NotMid 07/05/2026
ASIA
El petrolero apareció en el horizonte del Mar de Filipinas como un espejismo necesario. El Sara Sky, con bandera de Sierra Leona, fue el primero en atracar en Manila cargado con más de 700.000 barriles de crudo ruso. Sucedió a finales de marzo, marcando la primera vez en cinco años que el petróleo de Moscú llegaba a la capital filipina. El buque no solo traía combustible; simbolizaba el giro pragmático de una región acorralada por una crisis energética desatada por una guerra lejana.
Apenas unos días antes, el presidente Ferdinand Marcos había declarado la emergencia energética nacional, convirtiendo a Filipinas en el primer país del mundo en tomar una medida de tal calibre. Sus reservas, dependientes casi por completo de las importaciones de Oriente Próximo, apenas garantizaban suministro para 45 días. En ese escenario, el origen del crudo dejó de ser una cuestión ética para convertirse en un asunto de supervivencia.
El Sudeste Asiático bajo el shock de Ormuz
Desde Manila hasta Hanói, la región se ha lanzado a los brazos del Kremlin. El bloqueo del estrecho de Ormuz —arteria por la que transita más del 80% del crudo destinado a Asia— ha dejado al descubierto la vulnerabilidad del bloque. La respuesta ha sido recurrir a Rusia, el proveedor que Occidente intentó aislar tras la invasión de Ucrania.
Las cifras de la nueva alianza son contundentes:
- Indonesia: Negocia la importación de hasta 150 millones de barriles.
- Vietnam y Birmania: Han firmado contratos para recibir energía nuclear rusa.
- Tailandia: Explora acuerdos estratégicos en fertilizantes.
- Malasia: Tradicional exportador de hidrocarburos, ahora asegura suministro de Vladímir Putin para proteger su mercado interno.
El paraguas de Washington y la alarma de Bruselas
Este acercamiento es posible gracias a las exenciones temporales impulsadas por Estados Unidos.
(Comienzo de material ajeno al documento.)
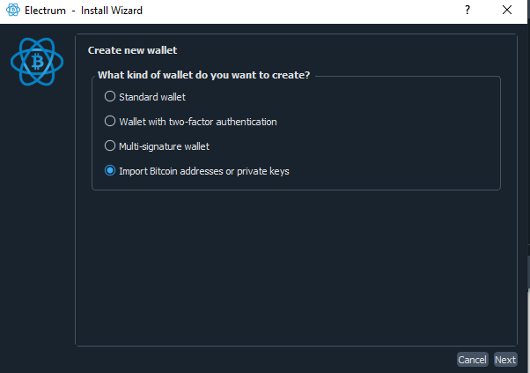Click 'Wallet with two-factor authentication' label text
The width and height of the screenshot is (530, 373).
click(198, 122)
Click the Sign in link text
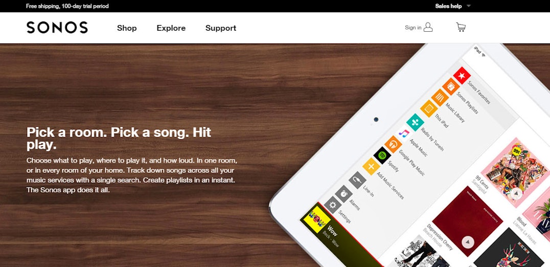The height and width of the screenshot is (267, 550). (413, 28)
Estas permiten que aliados occidentales, como Filipinas, operen dentro de un marco legal sin tener que recurrir a la “flota fantasma” que burla las sanciones.
Sin embargo, el movimiento ha encendido las alarmas en Bruselas. La jefa de la diplomacia europea, Kaja Kallas, instó recientemente a la región a “mirar más allá de la urgencia inmediata”, advirtiendo que el dinero asiático financia directamente la maquinaria bélica rusa.
“En Europa hablan de principios; nosotros, de comer”
Ese mensaje, sin embargo, se estrella contra la realidad en las calles de Cebú, la provincia filipina que acoge esta semana la cumbre de la ASEAN. Mientras los líderes de los 11 estados miembros discuten sobre seguridad energética, los ciudadanos son claros.
“Desde las naciones ricas hablan de principios, pero nosotros hablamos de comer. Sin combustible, no hay trabajo”, sentencia Ernesto Villanueva, transportista local. A pocos metros, en una gasolinera donde el diésel ha bajado al fin de los 100 pesos, el taxista Marites López coincide: “Desde sus comodidades en Europa no pueden exigirnos que pensemos en Ucrania. Si el petróleo ruso es lo único que llega y es más barato, que vengan ellos a explicárselo a mis hijos”.
Un continente al límite
La crisis no es solo una cifra macroeconómica; es un cambio de vida. En Filipinas, los conductores de transporte público han visto caer sus ingresos un 80% y el Gobierno ha impuesto semanas laborales de cuatro días para ahorrar energía.
La onda expansiva llega a todo el continente:
- Pakistán e India: Cortes eléctricos prolongados y agricultores incapaces de costear fertilizantes bajo temperaturas que superan los 40 grados.
- Aviación: En Singapur, el combustible de aviación en máximos históricos ha obligado a recortar el 15% de los vuelos. Viajar vuelve a ser un lujo: Cathay Pacific ya aplica recargos de 200 dólares en rutas largas.
La aceleración forzosa
Paradójicamente, la crisis está logrando lo que años de diplomacia climática no pudieron: una transición acelerada. Las ventas de vehículos eléctricos y la instalación de paneles solares chinos en Filipinas se han multiplicado por diez.
Pero la tecnología verde no apaga fuegos inmediatos. El Sudeste Asiático necesita energía hoy. En ese tablero, el Kremlin juega con ventaja: ha convertido el aislamiento en oportunidad, reforzando su influencia en una región donde, a diferencia de Occidente, su imagen pública sigue siendo sorprendentemente positiva. En países como Indonesia o Vietnam, Putin mantiene hoy niveles de aprobación superiores a los de la Casa Blanca.